Migren denilince beyin içinde oluşan kimi zaman ilaçlarla durdurulabilen, çoğu zaman ise tedavisi olmayan bir hastalık olarak bildiğimiz, operasyonlarla seyreden ve kişinin hayatını kısıtlayan bir kısır döngü süreci akla gelir. Şimdiye kadar birçok tedavi yöntemi denenmiş ve genel olarak etkin bir sonuca ulaşan yöntem bulunamamıştır. Bu durumun asıl sorunu migreni oluşturan asıl nedenlerin bulunamaması ve daha çok oluşan semptomların giderilmesi üzerinde çalışmaların hızlandırılmasıdır. Bu durum vazgeçilemez bir sektör haline dönüşen, hastaların ve ülkelerin sürekli parasını harcadığı ve sonucunda ilaçlarla geçici bir iyileşme halinin sağlandığı ya da sağlanamadığı tek yöntem olarak bilinmektedir. Uygulamalar ağrının tarafını değiştirerek etki etmekte ise de nedene yönelik çözüm 15 yıl öncesine kadar bilinmiyordu.
Migren tanısı Nöroloji doktoru tarafından bulunarak, İlaç tedavisi altında dahi bir ay içinde 2 ya da 3 operasyon geçiren, İlaç tedavisinin etkilerinden dolayı ilaç tedavisi kullanamayan ya da kullanmak istemeyen migren hastaları ameliyat için uygun kişilerdir.

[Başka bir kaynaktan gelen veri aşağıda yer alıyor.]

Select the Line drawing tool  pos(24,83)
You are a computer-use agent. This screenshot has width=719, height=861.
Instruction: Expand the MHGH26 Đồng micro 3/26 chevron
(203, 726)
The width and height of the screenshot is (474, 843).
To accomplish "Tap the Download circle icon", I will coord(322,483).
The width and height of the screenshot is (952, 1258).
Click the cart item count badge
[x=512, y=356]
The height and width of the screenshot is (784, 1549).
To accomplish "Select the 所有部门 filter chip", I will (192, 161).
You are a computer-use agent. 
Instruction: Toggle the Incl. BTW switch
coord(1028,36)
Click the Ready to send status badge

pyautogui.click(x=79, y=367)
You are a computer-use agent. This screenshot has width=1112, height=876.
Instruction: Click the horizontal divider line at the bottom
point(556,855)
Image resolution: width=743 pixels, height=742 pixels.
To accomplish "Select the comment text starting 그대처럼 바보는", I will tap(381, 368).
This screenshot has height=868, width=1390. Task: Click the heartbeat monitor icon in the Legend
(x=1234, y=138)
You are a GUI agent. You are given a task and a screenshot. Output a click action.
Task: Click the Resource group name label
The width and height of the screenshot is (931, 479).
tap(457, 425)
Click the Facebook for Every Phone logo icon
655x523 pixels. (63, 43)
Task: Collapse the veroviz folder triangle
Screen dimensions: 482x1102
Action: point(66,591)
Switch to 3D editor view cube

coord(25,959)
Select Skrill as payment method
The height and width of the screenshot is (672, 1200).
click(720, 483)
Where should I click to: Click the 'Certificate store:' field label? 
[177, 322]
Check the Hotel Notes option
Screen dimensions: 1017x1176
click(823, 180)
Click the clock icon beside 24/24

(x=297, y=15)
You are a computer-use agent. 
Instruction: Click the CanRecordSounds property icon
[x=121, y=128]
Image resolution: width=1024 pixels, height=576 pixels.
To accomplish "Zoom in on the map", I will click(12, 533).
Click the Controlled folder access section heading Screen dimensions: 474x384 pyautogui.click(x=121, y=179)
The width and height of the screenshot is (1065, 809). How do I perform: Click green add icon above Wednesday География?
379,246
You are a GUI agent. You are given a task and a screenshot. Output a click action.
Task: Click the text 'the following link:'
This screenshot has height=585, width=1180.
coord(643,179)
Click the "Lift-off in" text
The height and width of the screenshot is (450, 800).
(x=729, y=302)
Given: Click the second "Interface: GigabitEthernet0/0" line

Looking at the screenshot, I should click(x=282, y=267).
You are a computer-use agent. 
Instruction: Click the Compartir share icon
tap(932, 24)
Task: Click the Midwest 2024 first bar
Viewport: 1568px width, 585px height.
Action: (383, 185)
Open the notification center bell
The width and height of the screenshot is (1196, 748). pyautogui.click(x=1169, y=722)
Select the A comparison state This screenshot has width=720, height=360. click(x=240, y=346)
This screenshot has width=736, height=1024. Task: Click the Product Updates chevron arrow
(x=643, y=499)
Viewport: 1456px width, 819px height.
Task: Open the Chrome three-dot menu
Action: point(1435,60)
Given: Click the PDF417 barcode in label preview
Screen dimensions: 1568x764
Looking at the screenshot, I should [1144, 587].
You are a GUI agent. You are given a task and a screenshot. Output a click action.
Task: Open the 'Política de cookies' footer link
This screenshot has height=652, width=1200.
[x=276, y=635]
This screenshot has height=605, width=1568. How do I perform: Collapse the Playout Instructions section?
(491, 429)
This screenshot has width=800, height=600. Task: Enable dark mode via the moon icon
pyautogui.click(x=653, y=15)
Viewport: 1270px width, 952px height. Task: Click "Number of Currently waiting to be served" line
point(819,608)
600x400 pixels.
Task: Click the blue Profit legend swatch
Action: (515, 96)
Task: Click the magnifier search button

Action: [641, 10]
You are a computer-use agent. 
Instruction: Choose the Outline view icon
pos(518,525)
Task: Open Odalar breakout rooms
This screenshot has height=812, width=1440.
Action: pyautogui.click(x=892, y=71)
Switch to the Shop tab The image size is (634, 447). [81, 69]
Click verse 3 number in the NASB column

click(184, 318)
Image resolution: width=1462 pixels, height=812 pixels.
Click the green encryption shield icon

Kan sulandırıcılardan olan aspirinin ameliyattan iki hafta önce bırakılması ve ameliyattan üç hafta sonrasına kadar kullanmamaya dikkat edilmelidir. Bunun yanında E vitamini ve bitkisel ürünlerinde kullanımı kanamaya sebep olabilecek diğer sonuçlardır. Ameliyatın riskleri tüm ameliyatlarda görülebilecek kanama, enfeksiyon, yara iyileşmesi gibi durumları içerirken, genel olarak bir dönemde saçlı deride kaşıntı hissi oluşabilir. Riskler ameliyatın uygulandığı yere göre farklılık göstermektedir.
Migren ameliyatı birçok migren merkezi tarafından endoskopik şekilde yapılır. Endoskopik uygulama 1 cm’lik saçlı deri içerisinden girilerek hedef sinirlere cilt altında ulaşılarak sağlanır. Etraf dokularla sinirler arasındaki ilişki tekrar düzelir ve sıkışma alanları serbestleştirilir. Her bir nokta için yaklaşık 45 dk ile 1 saat arasında değişir.